Goal of the exercise: Print the portion of the Wallpaper Shredder thread below that runs from "Other than the" up to and including "(Nov 12, 2004)".

Selected excerpt:

# Wallpaper Shredder



## Caesar's Mommie (Apr 8, 2004)

Oh no!  Don't have any advice here, our walls are painted.







Did u try BItter apple spray? We had to use it on our Christmas tree, the cats would chew on the branches until I started putting that stuff on.


----------



## Caesar's Mommie (Apr 8, 2004)

Oh okay, I am not sure on home remedies. I have heard cheyanne (spelling) pepper can sometimes work. Could u mix that with water and wipe down the walls? Ohhh that may not be best on wall paper though. Not sure.


----------



## littlepeanut (Dec 5, 2004)

Other than the bitter apple spray, I read somewhere that citrus smell bothers dogs...don't know if it works because Peanut likes oranges


----------



## Laceys mom (Nov 12, 2004)

Try spraying with vinager. I had a black lab that did this and he couldn't stand the taste of vinegar.


----------



## ButterCloudandNoriko (Aug 26, 2004)

Are there no good doggie training schools you can take her to? lol


----------



## Chelsey (Dec 17, 2004)

Wow, that all I can say.

Can you ordet the bitter apple on line?

Records drawn from a dataset:
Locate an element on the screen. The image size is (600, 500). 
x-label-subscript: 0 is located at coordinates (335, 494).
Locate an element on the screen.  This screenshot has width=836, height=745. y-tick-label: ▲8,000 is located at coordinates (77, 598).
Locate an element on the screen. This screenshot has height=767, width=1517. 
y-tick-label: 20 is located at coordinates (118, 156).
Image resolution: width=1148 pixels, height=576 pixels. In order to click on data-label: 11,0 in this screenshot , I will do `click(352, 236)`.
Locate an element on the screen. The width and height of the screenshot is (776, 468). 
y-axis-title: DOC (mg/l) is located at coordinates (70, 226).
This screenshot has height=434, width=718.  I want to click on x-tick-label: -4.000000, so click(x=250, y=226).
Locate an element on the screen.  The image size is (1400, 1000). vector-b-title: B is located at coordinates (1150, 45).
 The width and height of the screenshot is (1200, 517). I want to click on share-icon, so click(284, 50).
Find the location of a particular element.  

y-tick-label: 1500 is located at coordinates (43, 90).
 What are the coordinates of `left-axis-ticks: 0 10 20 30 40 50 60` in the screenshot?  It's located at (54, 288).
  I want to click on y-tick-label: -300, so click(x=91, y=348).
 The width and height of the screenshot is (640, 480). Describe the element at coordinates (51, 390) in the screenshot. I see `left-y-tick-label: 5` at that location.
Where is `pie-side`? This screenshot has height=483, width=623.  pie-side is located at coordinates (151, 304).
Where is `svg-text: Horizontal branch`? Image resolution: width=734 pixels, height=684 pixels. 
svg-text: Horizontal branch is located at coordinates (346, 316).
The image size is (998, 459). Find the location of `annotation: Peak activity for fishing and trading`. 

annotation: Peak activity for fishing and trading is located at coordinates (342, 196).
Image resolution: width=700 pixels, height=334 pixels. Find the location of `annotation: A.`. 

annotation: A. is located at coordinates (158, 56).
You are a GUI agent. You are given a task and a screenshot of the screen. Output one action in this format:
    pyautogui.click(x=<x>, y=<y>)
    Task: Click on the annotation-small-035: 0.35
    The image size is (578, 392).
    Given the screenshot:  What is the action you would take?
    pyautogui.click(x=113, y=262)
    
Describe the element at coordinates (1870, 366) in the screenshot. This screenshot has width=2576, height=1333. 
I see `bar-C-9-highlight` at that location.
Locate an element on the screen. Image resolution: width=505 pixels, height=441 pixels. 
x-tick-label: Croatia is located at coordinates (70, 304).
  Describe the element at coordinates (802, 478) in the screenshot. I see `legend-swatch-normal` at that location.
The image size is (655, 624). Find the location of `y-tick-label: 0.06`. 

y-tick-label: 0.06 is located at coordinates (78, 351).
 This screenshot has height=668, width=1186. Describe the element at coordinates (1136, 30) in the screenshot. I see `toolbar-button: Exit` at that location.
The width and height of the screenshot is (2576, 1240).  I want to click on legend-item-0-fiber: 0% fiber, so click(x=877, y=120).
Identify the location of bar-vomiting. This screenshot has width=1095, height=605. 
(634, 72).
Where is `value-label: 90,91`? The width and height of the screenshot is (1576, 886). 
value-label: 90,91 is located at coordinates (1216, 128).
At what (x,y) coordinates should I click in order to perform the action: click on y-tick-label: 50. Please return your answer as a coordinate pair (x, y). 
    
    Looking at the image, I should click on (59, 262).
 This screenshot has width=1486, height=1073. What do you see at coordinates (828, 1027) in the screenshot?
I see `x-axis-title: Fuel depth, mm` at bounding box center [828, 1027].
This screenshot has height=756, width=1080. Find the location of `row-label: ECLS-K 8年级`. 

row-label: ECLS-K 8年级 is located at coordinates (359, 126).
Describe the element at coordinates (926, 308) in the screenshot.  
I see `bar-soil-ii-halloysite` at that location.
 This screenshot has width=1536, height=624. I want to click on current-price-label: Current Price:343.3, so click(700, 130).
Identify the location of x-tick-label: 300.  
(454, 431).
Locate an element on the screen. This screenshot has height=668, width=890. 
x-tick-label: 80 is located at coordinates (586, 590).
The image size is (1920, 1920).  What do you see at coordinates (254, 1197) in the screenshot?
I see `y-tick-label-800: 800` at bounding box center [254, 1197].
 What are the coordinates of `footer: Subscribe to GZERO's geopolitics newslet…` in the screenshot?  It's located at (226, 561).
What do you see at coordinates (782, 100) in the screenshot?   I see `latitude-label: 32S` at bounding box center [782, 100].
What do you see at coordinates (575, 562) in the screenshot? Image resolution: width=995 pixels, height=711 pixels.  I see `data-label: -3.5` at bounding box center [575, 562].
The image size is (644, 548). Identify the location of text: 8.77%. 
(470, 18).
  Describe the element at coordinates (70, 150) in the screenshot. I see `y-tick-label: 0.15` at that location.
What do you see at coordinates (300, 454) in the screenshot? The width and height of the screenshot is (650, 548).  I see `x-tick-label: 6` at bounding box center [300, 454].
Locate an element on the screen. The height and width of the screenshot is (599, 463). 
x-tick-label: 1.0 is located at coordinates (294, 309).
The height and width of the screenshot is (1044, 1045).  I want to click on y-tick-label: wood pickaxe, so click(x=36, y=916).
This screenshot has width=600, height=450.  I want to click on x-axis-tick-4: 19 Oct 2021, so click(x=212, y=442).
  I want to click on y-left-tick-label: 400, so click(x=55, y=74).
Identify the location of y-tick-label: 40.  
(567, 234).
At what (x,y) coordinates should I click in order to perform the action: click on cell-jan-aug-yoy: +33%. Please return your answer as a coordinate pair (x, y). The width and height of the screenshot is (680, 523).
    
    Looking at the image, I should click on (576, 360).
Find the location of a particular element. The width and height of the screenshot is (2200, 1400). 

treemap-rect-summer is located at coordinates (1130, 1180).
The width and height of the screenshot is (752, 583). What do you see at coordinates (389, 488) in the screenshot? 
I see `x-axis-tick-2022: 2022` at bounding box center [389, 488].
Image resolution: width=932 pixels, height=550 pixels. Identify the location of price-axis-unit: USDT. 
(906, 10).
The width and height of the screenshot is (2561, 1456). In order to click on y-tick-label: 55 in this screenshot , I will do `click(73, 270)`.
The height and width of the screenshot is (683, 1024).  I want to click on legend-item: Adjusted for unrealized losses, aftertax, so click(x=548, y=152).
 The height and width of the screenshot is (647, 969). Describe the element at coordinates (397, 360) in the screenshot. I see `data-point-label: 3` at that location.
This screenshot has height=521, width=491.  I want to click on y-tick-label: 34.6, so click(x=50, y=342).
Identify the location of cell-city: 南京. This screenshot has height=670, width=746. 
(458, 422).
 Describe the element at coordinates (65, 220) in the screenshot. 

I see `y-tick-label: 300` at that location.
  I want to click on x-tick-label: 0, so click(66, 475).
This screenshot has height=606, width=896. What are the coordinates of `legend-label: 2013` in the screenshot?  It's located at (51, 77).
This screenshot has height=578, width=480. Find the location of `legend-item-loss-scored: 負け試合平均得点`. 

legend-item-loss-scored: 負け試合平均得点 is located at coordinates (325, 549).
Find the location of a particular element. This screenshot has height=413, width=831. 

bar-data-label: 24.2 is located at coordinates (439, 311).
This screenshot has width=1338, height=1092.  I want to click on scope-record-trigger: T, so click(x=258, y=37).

Solution for this task:
Other than the bitter apple spray, I read somewhere that citrus smell bothers dogs...don't know if it works because Peanut likes oranges


----------



## Laceys mom (Nov 12, 2004)